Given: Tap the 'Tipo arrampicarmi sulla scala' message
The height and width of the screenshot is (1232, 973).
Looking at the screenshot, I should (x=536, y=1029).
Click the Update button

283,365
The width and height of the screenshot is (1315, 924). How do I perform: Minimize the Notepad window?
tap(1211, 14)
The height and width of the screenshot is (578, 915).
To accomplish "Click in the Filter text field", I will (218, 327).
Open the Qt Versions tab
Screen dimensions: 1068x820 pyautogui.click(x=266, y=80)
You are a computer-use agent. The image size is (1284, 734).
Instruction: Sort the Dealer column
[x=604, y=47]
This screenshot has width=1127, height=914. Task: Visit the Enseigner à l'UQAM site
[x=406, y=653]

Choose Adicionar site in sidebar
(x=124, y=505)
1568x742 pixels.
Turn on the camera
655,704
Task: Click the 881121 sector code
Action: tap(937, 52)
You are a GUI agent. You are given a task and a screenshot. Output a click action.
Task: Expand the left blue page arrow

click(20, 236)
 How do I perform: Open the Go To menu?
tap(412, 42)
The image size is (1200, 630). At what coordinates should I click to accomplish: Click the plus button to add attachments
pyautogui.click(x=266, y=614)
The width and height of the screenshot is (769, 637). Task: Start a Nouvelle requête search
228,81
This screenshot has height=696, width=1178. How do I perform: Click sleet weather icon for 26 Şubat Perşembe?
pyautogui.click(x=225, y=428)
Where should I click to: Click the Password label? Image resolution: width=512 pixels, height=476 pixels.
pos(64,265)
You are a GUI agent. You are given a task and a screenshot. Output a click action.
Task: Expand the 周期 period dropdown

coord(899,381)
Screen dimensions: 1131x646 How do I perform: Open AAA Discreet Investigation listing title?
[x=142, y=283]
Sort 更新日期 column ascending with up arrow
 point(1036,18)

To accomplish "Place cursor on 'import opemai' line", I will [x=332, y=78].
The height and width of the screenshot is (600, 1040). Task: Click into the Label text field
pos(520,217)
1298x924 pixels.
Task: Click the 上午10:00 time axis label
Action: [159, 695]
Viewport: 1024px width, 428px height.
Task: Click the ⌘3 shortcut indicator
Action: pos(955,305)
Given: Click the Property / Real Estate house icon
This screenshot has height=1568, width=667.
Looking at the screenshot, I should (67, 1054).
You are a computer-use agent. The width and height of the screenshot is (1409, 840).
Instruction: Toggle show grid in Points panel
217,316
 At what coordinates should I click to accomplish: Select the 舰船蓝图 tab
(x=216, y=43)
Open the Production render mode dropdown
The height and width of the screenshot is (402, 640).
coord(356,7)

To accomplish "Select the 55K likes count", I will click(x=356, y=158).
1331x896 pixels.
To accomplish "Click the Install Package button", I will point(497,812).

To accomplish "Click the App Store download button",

■ ■ ■ ■ ■ ■ ■

#### What to produce
Give the complete listing again, exactly as it appears above.

#### Written response
Given: Tap the 'Tipo arrampicarmi sulla scala' message
The height and width of the screenshot is (1232, 973).
Looking at the screenshot, I should (x=536, y=1029).
Click the Update button

283,365
The width and height of the screenshot is (1315, 924). How do I perform: Minimize the Notepad window?
tap(1211, 14)
The height and width of the screenshot is (578, 915).
To accomplish "Click in the Filter text field", I will (218, 327).
Open the Qt Versions tab
Screen dimensions: 1068x820 pyautogui.click(x=266, y=80)
You are a computer-use agent. The image size is (1284, 734).
Instruction: Sort the Dealer column
[x=604, y=47]
This screenshot has width=1127, height=914. Task: Visit the Enseigner à l'UQAM site
[x=406, y=653]

Choose Adicionar site in sidebar
(x=124, y=505)
1568x742 pixels.
Turn on the camera
655,704
Task: Click the 881121 sector code
Action: tap(937, 52)
You are a GUI agent. You are given a task and a screenshot. Output a click action.
Task: Expand the left blue page arrow

click(20, 236)
 How do I perform: Open the Go To menu?
tap(412, 42)
The image size is (1200, 630). At what coordinates should I click to accomplish: Click the plus button to add attachments
pyautogui.click(x=266, y=614)
The width and height of the screenshot is (769, 637). Task: Start a Nouvelle requête search
228,81
This screenshot has height=696, width=1178. How do I perform: Click sleet weather icon for 26 Şubat Perşembe?
pyautogui.click(x=225, y=428)
Where should I click to: Click the Password label? Image resolution: width=512 pixels, height=476 pixels.
pos(64,265)
You are a GUI agent. You are given a task and a screenshot. Output a click action.
Task: Expand the 周期 period dropdown

coord(899,381)
Screen dimensions: 1131x646 How do I perform: Open AAA Discreet Investigation listing title?
[x=142, y=283]
Sort 更新日期 column ascending with up arrow
 point(1036,18)

To accomplish "Place cursor on 'import opemai' line", I will [x=332, y=78].
The height and width of the screenshot is (600, 1040). Task: Click into the Label text field
pos(520,217)
1298x924 pixels.
Task: Click the 上午10:00 time axis label
Action: [159, 695]
Viewport: 1024px width, 428px height.
Task: Click the ⌘3 shortcut indicator
Action: pos(955,305)
Given: Click the Property / Real Estate house icon
This screenshot has height=1568, width=667.
Looking at the screenshot, I should (67, 1054).
You are a computer-use agent. The width and height of the screenshot is (1409, 840).
Instruction: Toggle show grid in Points panel
217,316
 At what coordinates should I click to accomplish: Select the 舰船蓝图 tab
(x=216, y=43)
Open the Production render mode dropdown
The height and width of the screenshot is (402, 640).
coord(356,7)

To accomplish "Select the 55K likes count", I will click(x=356, y=158).
1331x896 pixels.
To accomplish "Click the Install Package button", I will point(497,812).

To accomplish "Click the App Store download button",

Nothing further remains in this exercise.